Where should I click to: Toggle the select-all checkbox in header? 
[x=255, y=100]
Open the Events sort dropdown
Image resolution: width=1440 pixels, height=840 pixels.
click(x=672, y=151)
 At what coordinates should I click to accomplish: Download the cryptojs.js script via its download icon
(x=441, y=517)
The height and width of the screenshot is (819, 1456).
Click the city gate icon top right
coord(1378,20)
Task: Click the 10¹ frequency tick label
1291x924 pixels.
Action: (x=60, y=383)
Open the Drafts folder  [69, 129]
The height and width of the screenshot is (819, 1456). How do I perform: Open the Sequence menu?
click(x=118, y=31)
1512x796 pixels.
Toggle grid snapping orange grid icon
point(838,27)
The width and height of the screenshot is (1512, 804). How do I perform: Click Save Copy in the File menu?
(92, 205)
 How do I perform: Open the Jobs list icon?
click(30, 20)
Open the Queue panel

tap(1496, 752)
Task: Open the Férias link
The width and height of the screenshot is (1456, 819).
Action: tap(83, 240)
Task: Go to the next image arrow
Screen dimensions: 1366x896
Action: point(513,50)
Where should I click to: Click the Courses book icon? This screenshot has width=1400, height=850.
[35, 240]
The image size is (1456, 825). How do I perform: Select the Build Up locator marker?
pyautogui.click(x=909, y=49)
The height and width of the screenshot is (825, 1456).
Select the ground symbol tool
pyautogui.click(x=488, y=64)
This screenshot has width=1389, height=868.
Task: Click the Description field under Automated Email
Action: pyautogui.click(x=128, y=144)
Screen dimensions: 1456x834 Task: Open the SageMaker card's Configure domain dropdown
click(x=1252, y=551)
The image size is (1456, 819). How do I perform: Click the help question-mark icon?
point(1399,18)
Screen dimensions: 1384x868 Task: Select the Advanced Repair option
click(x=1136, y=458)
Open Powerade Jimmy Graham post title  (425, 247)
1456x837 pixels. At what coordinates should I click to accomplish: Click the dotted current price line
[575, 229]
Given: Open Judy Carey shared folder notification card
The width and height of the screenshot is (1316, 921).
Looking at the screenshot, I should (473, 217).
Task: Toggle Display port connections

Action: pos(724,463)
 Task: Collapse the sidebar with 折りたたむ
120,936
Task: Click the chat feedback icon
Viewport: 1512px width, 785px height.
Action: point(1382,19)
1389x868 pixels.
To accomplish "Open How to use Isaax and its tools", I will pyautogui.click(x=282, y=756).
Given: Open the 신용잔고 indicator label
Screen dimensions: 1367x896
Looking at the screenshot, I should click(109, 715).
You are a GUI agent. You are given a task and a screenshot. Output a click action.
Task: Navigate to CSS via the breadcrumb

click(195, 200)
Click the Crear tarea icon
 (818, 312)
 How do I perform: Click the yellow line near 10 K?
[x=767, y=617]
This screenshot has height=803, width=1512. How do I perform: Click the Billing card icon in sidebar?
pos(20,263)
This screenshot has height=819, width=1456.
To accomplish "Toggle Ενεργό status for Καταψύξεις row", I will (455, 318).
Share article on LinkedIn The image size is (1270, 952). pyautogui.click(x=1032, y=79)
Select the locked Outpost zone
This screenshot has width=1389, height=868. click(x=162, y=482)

· · · · · · ·

| WHAT IS EXPECTED |
Would you reproduce the full listing without changing a single word?

| SOLUTION TO THE PROBLEM |
Where should I click to: Toggle the select-all checkbox in header? 
[x=255, y=100]
Open the Events sort dropdown
Image resolution: width=1440 pixels, height=840 pixels.
click(x=672, y=151)
 At what coordinates should I click to accomplish: Download the cryptojs.js script via its download icon
(x=441, y=517)
The height and width of the screenshot is (819, 1456).
Click the city gate icon top right
coord(1378,20)
Task: Click the 10¹ frequency tick label
1291x924 pixels.
Action: (x=60, y=383)
Open the Drafts folder  [69, 129]
The height and width of the screenshot is (819, 1456). How do I perform: Open the Sequence menu?
click(x=118, y=31)
1512x796 pixels.
Toggle grid snapping orange grid icon
point(838,27)
The width and height of the screenshot is (1512, 804). How do I perform: Click Save Copy in the File menu?
(92, 205)
 How do I perform: Open the Jobs list icon?
click(30, 20)
Open the Queue panel

tap(1496, 752)
Task: Open the Férias link
The width and height of the screenshot is (1456, 819).
Action: tap(83, 240)
Task: Go to the next image arrow
Screen dimensions: 1366x896
Action: point(513,50)
Where should I click to: Click the Courses book icon? This screenshot has width=1400, height=850.
[35, 240]
The image size is (1456, 825). How do I perform: Select the Build Up locator marker?
pyautogui.click(x=909, y=49)
The height and width of the screenshot is (825, 1456).
Select the ground symbol tool
pyautogui.click(x=488, y=64)
This screenshot has width=1389, height=868.
Task: Click the Description field under Automated Email
Action: pyautogui.click(x=128, y=144)
Screen dimensions: 1456x834 Task: Open the SageMaker card's Configure domain dropdown
click(x=1252, y=551)
The image size is (1456, 819). How do I perform: Click the help question-mark icon?
point(1399,18)
Screen dimensions: 1384x868 Task: Select the Advanced Repair option
click(x=1136, y=458)
Open Powerade Jimmy Graham post title  (425, 247)
1456x837 pixels. At what coordinates should I click to accomplish: Click the dotted current price line
[575, 229]
Given: Open Judy Carey shared folder notification card
The width and height of the screenshot is (1316, 921).
Looking at the screenshot, I should (473, 217).
Task: Toggle Display port connections

Action: pos(724,463)
 Task: Collapse the sidebar with 折りたたむ
120,936
Task: Click the chat feedback icon
Viewport: 1512px width, 785px height.
Action: point(1382,19)
1389x868 pixels.
To accomplish "Open How to use Isaax and its tools", I will pyautogui.click(x=282, y=756).
Given: Open the 신용잔고 indicator label
Screen dimensions: 1367x896
Looking at the screenshot, I should click(109, 715).
You are a GUI agent. You are given a task and a screenshot. Output a click action.
Task: Navigate to CSS via the breadcrumb

click(195, 200)
Click the Crear tarea icon
 (818, 312)
 How do I perform: Click the yellow line near 10 K?
[x=767, y=617]
This screenshot has height=803, width=1512. How do I perform: Click the Billing card icon in sidebar?
pos(20,263)
This screenshot has height=819, width=1456.
To accomplish "Toggle Ενεργό status for Καταψύξεις row", I will (455, 318).
Share article on LinkedIn The image size is (1270, 952). pyautogui.click(x=1032, y=79)
Select the locked Outpost zone
This screenshot has width=1389, height=868. click(x=162, y=482)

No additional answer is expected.